The entire training loop for each fold is wrapped in a try...except block. If the highly-optimized configuration (e.g., BATCH_SIZE = 32, NUM_WORKERS = 12) fails (perhaps due to an Out-of-Memory error on a lower-VRAM card), the script doesn't just crash.
It catches the exception, prints a warning, and automatically falls back to a safer, reduced configuration (bs=16, num_workers=4) to continue the job.

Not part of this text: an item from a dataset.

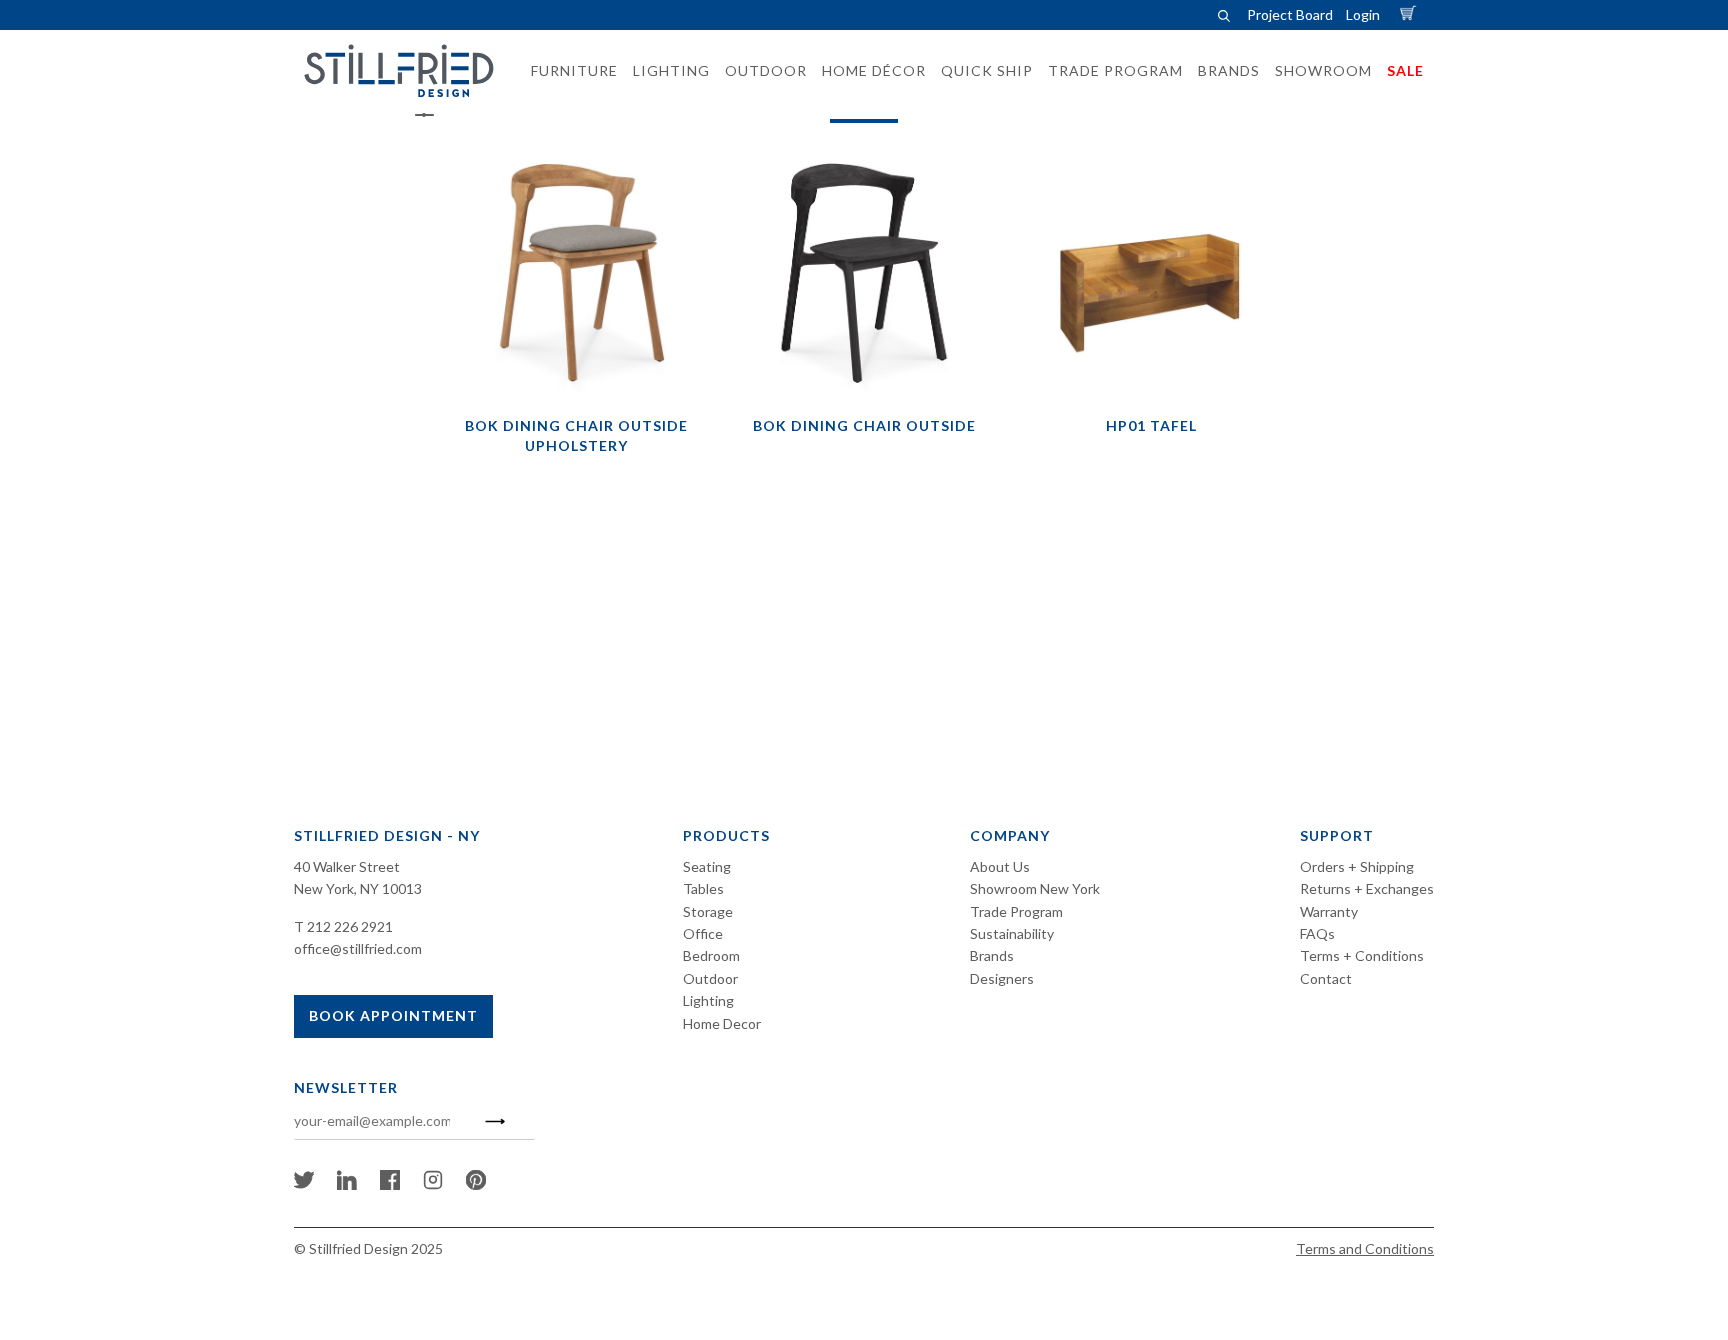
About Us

This is the difference between a research script and a production tool.
How to Get Started
The README.md lays out a clear path for using this engine.
Hardware & Software
- Hardware: NVIDIA RTX 5090 (24GB VRAM) recommended, 32GB+ System RAM.
- Software: Python 3.8+, PyTorch 2.0+ (CUDA 12.0+), FastAI 2.7+, and TIMM.
Data Structure
The engine expects a specific, clean data layout:
project_root/ ├── train_features.csv # Training image metadata (id, filepath, site) ├── train_labels.csv # Multi-class labels (one-hot encoded) ├── test_features.csv # Test set metadata ├── images/ # Image directory │ ├── train/ │ └── test/ └── rtx5090_training.py # Main training script (or notebook)
The script even includes a data preparation step that merges the feature and label files and converts the one-hot labels into a categorical format for FastAI.
Conclusion
This training engine is a masterclass in modern computer vision. It beautifully blends cutting-edge hardware optimization (RTX 5090, FP16, TF32), a powerful SOTA model (ConvNeXt), and a robust, intelligent training strategy (Stratified Group K-Fold, One-Cycle, Weighted Ensembling).
It's a testament to the fact that achieving state-of-the-art results isn't just about having the best GPU—it's about knowing exactly how to use it.